Oyuncu performansında zirve yapan, takım olarak her ödülü kazanmanın 1 numaralı favorisi haline gelen ve eksiği yok gibi görünen bir kadroyu nasıl geliştirirsiniz? Liverpool’un dahi hocası Jürgen Klopp, bu tatlı-sert sorunu dahiyane bir transferle çözmüş gibi görünüyor: O çözümün adı da Thiago Alcantara.
Editörün notu: Önceki sezon Şampiyonlar Ligi’ni kazandılar. Geçen sezon büyük bir hasrete ‘büyük bir farkla’ son vererek Premier Lig’de zafere ulaştılar. Birçoklarına göre Klopp’un öğrencileri dünyanın en iyi takımı. Bu girizgahı yapma nedenim şu: Liverpool -sanki yeterince güçlü değilmiş gibi- dünyanın en iyi orta saha oyuncularından birini, bir süper yıldızı kadrosuna kattı. Bayern Münih’in yıldızı Thiago Alcantara artık Liverpool oyuncusu. Birkaç yıl önce NBA’in en iyi takımı Golden State Warriors’ın Kevin Durant’i renklerine bağlamasına benzetebiliriz bunu.
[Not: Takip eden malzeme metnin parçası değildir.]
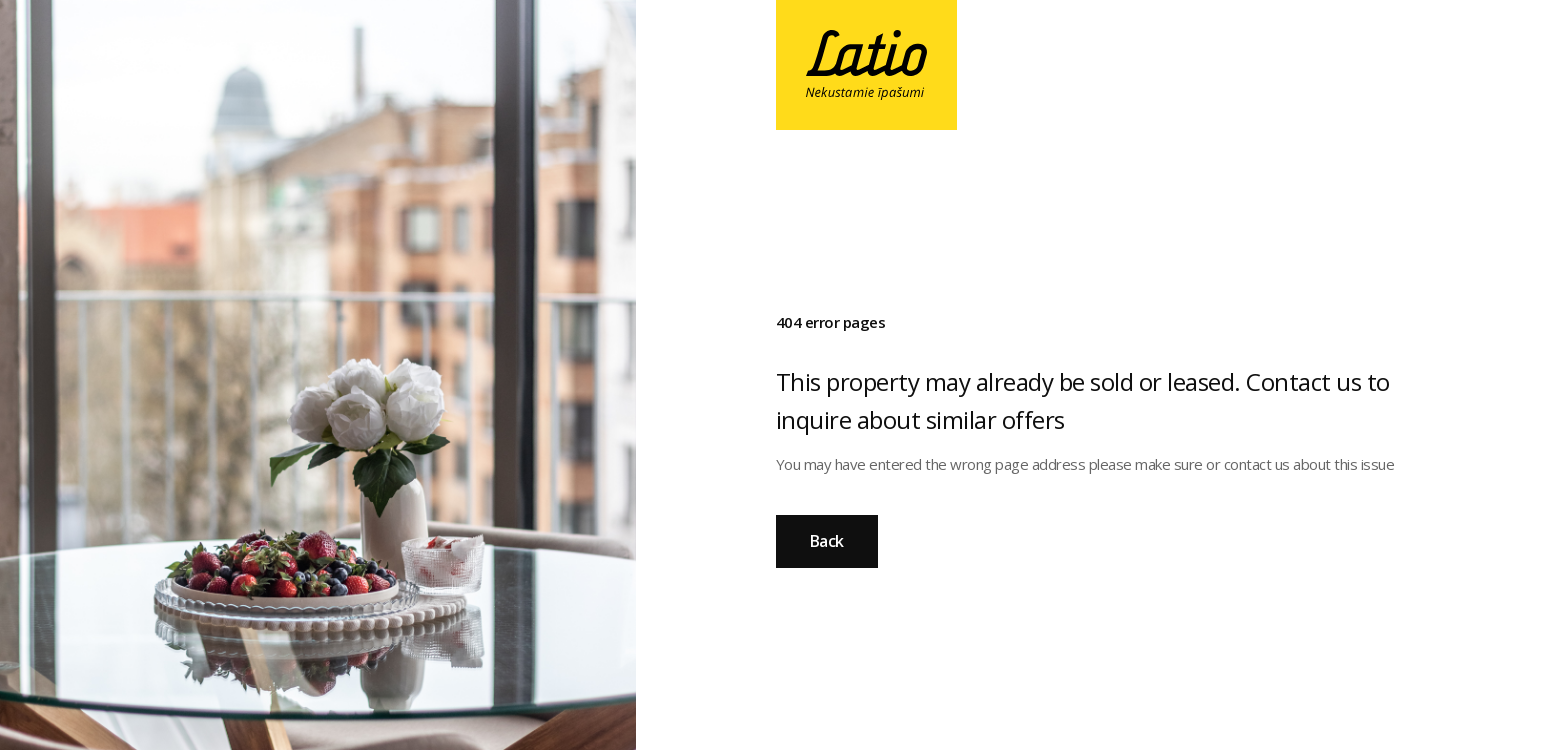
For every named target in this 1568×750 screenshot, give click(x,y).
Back (827, 541)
Bu cömert teşbihin nedenlerini haberimizde anlatmaya çalışacağız.
Dün gece transferin hızlı takımı Chelsea ile karşılaşan Kırmızılılar’da Thiago Alcantara ilk kez oyuna girdi ve 45 dakikada Premier Lig rekorlarını alt üst etti. Bir devre forma giyen İspanyol, maç boyunca oynayan tüm Chelsea oyuncularından daha çok başarılı pas yaptı. 29 yaşındaki oyuncunun yüzde 90.5 isabetle gerçekleştirdiği 75 pas, oyuna sonradan giren bir oyuncunun bugüne kadar yaptığı en yüksek pas sayısı olarak tarihe geçti.
Bundesliga’yı Bayern ile 7 kere kazanan ve geçen ay ikinci kez Devler Ligi kupasını da CV’sine ekleyen 29 yaşındaki Thiago, onun çapında bir oyuncu için makul kabul edilen bir fiyata, 30 milyon Euro’ya transfer edildi.
İLGİLİ HABER Kepa`dan sevgilerle… Liverpool Chelsea`yi Mane ile dağıttı!
NE KADAR İYİ Mİ GERÇEKTEN?
Uzun lafın kısası, Thiago dünyanın en iyi (ve başarılı) orta saha oyuncularından biri. Oynadığı 10 sezonda (iki Barcelona, 7 Bayern) 9 kez lig şampiyonluğuna ulaştı. Her iki takımla da birer kere Şampiyonlar Ligi’ni kazandı.
Alman gazeteci Raphael Honigstein’a göre Liverpool’un heyecanlanmak için çok sebebi var: “Taraftarlar kendilerini çok şanslı saymalı çünkü dünyanın her takımında oynayabilecek bir süper yıldız kazandılar. Thiago şu an hayatının en formda dönemini yaşıyor. Yeteneğini ve zarafetini topu geri kazanmada da gösterebiliyor ve bunu çok kolaymış gibi hissettiriyor.”
Thiago’nun ulusal takımda da güçlü bir geçmişi mevcut. İtalya’da doğan ama hayatının büyük çoğunluğunu geçirdiği İspanya’nın formasını giyen oyuncu, 1994’te Brezilya ile Dünya Kupası’nı kazanan babası Mazinho’nun ısrarlarına rağmen bu kararından dönmemiş. Thiago’nun Barcelona forması giyen kardeşi Rafinha da Brezilya Milli Takımı’nda forma giyiyor. (Evet, genler de ona iyi bir futbolcu olmaktan başka bir şans bırakmamış.)
Onun değerini anlatan güçlü anekdotlardan biri ise Pep Guardiola’ya ait. Pep, Barça’dan Bayern Münih’e giderken oyuncunun tüm kariyerini etkileyecek olan şu sözleri söylemişti:
“Kulüple konuştum, kafamdaki konsepti anlattım ve onlara neden Thiago’yu istediğimi izah ettim. O istediğim tek oyuncu. Ya o gelecek ya da kimse gelmeyecek.”